Lihat ke Halaman Asli

Ben Nurdiansyah

Millenial penerus generasi bangsa

Jogja Dipastikan Tak Dapat Piala Adipura Lagi, Kenapa?

Diperbarui: 7 Maret 2019   12:21

Kompasiana adalah platform blog. Konten ini menjadi tanggung jawab bloger dan tidak mewakili pandangan redaksi Kompas.

Seekor sapi memakan sandal karet di atas tumpukan sampah TPST Piyungan (Tribunjogja.com)

Sebelumnya mari sedikit mengenal apa itu Penghargaan Adipura dan apa bedanya dengan Kalpataru. Adipura adalah program penghargaan bagi kota yang dinilai bersih dan berhasil melestarikan lingkungan. Penghargaan ini dilakukan setiap tahunnya. Sementara Kalpataru adalah penghargaan kepada tokoh atau kelompok yang berjasa melestarikan lingkungan. Jadi, perbedaannya adalah kepada siapa penghargaan diberikan.

Adipura diberikan kepada kepala daerah yang bagus pengelolaan kebersihan di daerahnya, sementara Kalpataru diberikan kepada perorangan atau kelompok yang berjasa melestarikan lingkungan. Namun keduanya sama-sama dinilai oleh Kementerian Lingkungan Hidup dan Kehutanan (KLHK) RI.

Diberitakan Radar Jogja bahwa Kota Yogyakarta, Kabupaten Bantul, dan Sleman dipastikan tidak akan menerima Piala Adipura lagi. Kenapa demikian? Masalah utamanya ada pada Tempat Pembuangan Sampah Terpadu (TPST) Piyungan yang tidak kunjung diperbaiki.

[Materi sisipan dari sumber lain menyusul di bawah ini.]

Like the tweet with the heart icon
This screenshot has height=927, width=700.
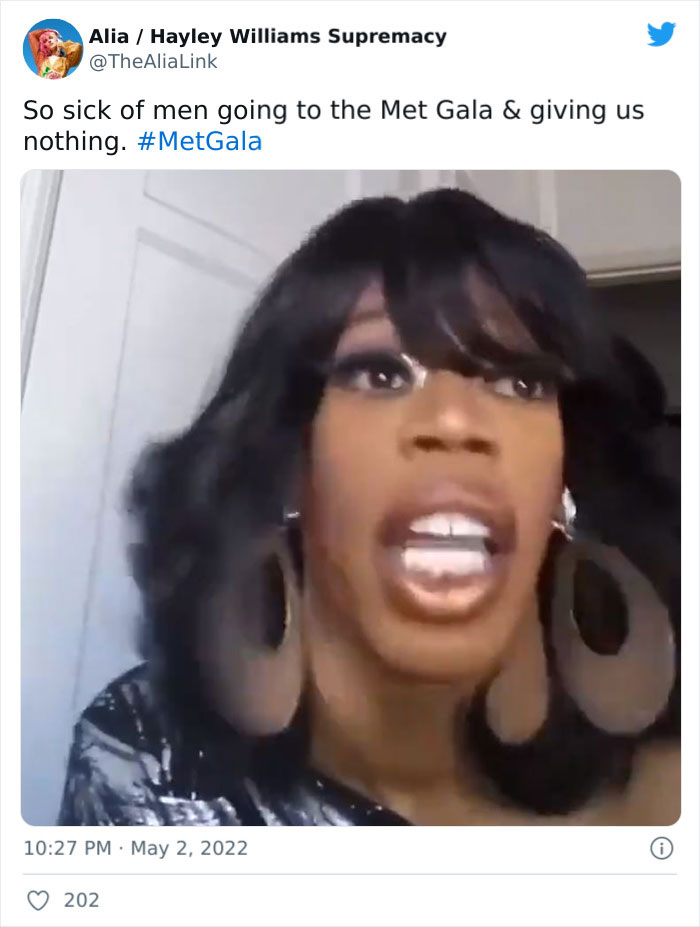coord(38,900)
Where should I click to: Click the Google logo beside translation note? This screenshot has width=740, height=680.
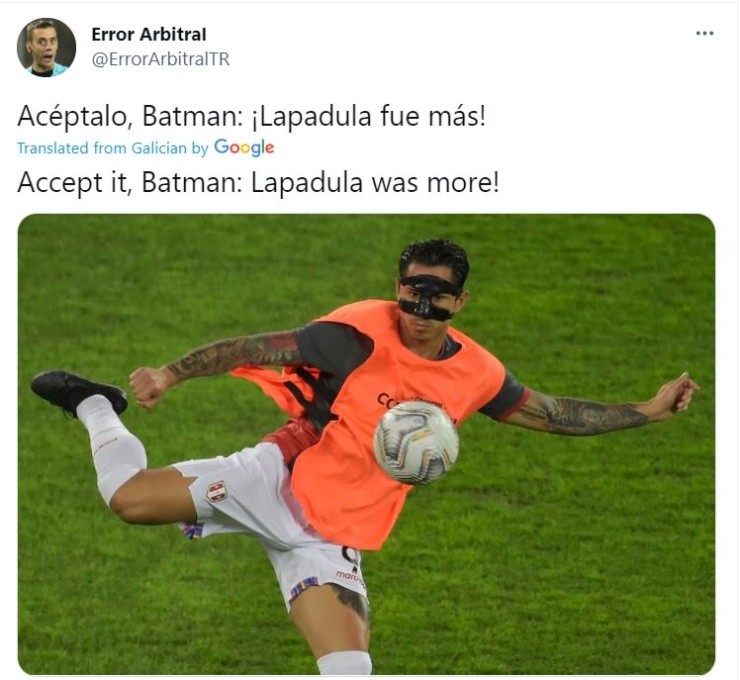244,148
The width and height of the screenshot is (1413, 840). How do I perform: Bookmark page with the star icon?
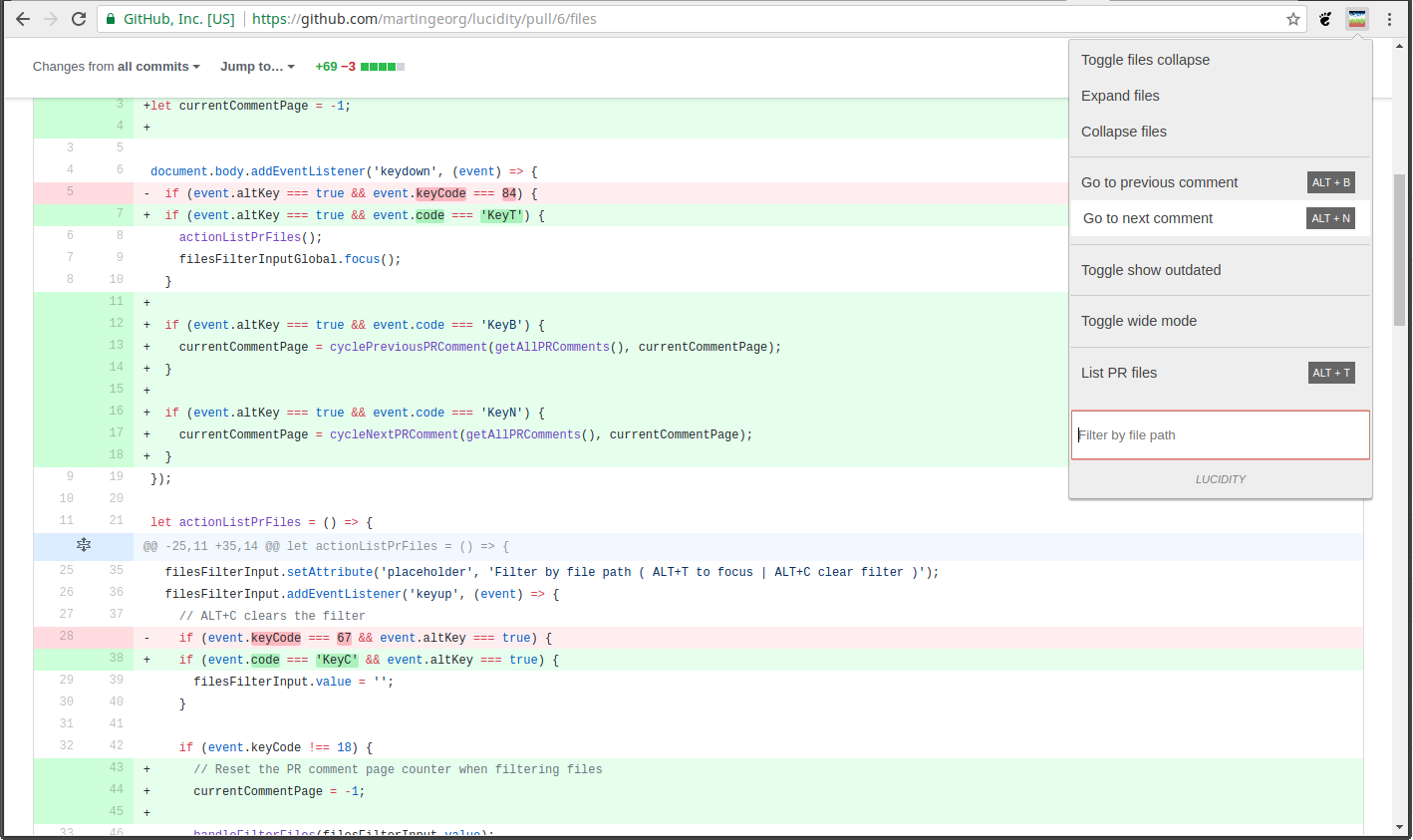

Apalagi, metode yang dilakukan di TPST Piyungan masih tradisional, yakni dengan menumpuk sampah. Memang, persyaratan minimal TPST menurut standar penilaian KLHK bukan lagi sistem open dumping. Kini, minimal harus menggunakan sistem controled landfill dan paling baik sistem sanitary landfill.

Beberapa rencana perbaikan tata kelola, seperti pengadaan TPA baru pun terhambat masalah ketersediaan lahan.

Permasalahan sampah dan TPST Piyungan sudah sepantasnya menjadi perhatian serius pemerintah kota, kabupaten, dan pemerintah provinsi. Perlu dipikirkan tata kelola sampah yang lebih baik lagi dan ini juga diperlukan kesigapan pemerintah.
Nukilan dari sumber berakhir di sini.